When defining factor variables in R I have defined them as such up till now:
q5_data$high <- ifelse(q5_data$totexp >median(q5_data$totexp),1,0)
However I noticed people using things such as:
factor(directions, levels= c("North", "East", "South", "West"))
Do I have to define a factor variable explicitly as a factor variable or will simply having a vector of 1's and 0's work?
The question is in fact two questions.
In R, the creation of dummy variables is seldom, if ever, needed. R's modelling functions take care of that automatically. But if you want to dichotomise a numeric variable, in the question's example as values below or above the median, ifelse
is just one of the ways of doing it.
Here are other two (essentially the same way).
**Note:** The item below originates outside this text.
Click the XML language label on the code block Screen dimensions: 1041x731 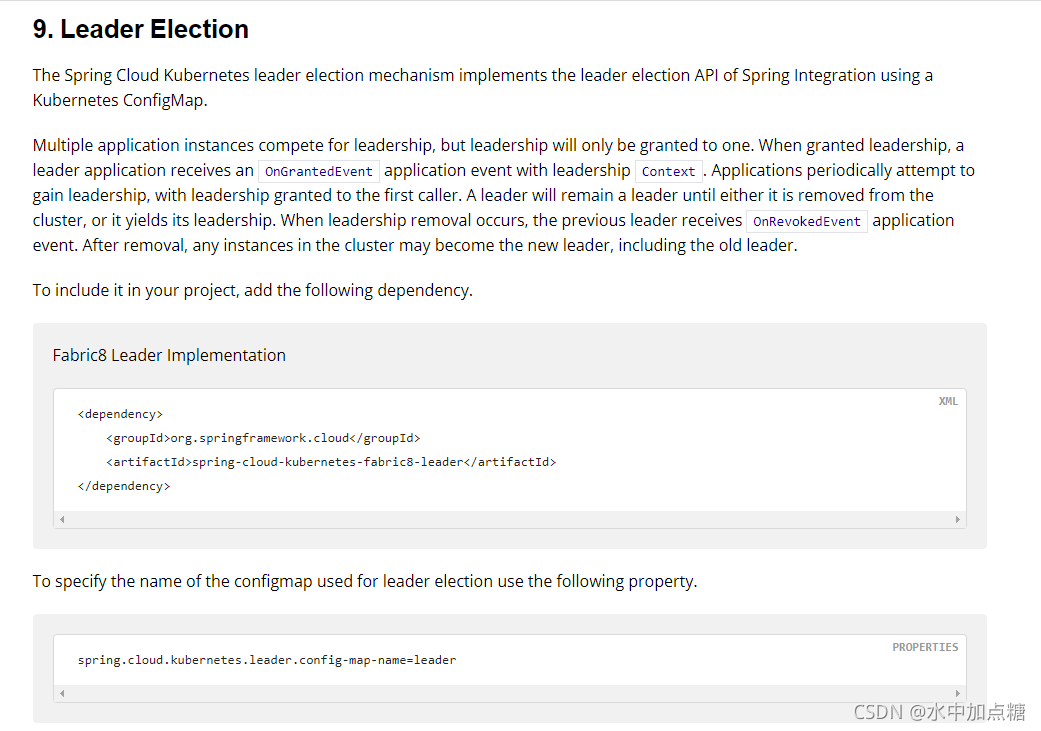948,401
They take advantage of the fact that FALSE/TRUE
are coded as the integers 0/1
and coerce the logical values to a numeric class.
set.seed(2021)
x <- runif(10, 0, 100)
y <- ifelse(x > median(x), 1, 0)
z <- as.integer(x > median(x))
identical(y, z)
#[1] FALSE
The result is FALSE
because though the values are equal the objects' classes are not.
class(y)
#[1] "numeric"
class(z)
#[1] "integer"
The solution would not to care about that unless an identical
result is needed.
z2 <- as.numeric(x > median(x))
identical(y, z2)
#[1] TRUE
To see why this is probably not needed, the regression functions will called it their own, run the following. Output omitted.
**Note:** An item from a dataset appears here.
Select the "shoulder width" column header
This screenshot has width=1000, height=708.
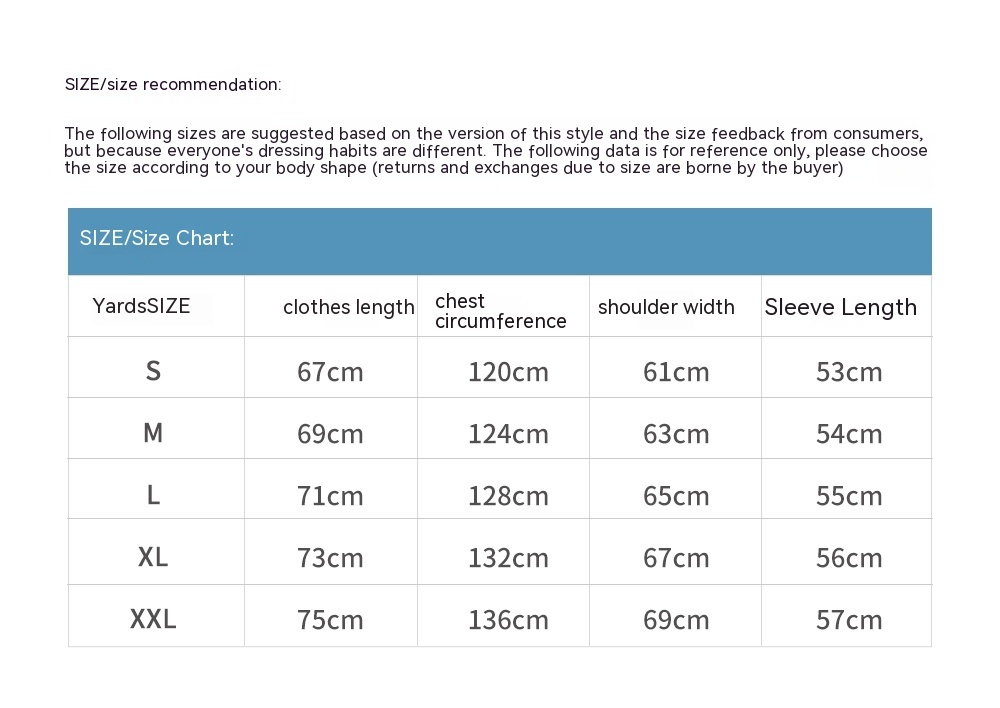666,307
model.matrix(~ x > median(x))
A different problem is to bin the data. If you want to create a factor of small, medium and large out of a numeric variable, functions like cut
, .bincode
or findInterval
can be of use.
i <- findInterval(x, c(0, 33.33, 66.67, Inf))
levels <- c("Small", "Medium", "Large")
f <- factor(levels[i], levels = levels)
f
# [1] Medium Large Large Medium Medium Large Medium Small Large
#[10] Large
#Levels: Small Medium Large
Why have I explicitly set the factor levels? Because R will default to the lexicographic order, and "Large"
is the first, then "Medium"
and "Small"
would have been assigned to the greatest values. To assign factor levels manually gives full control on the result.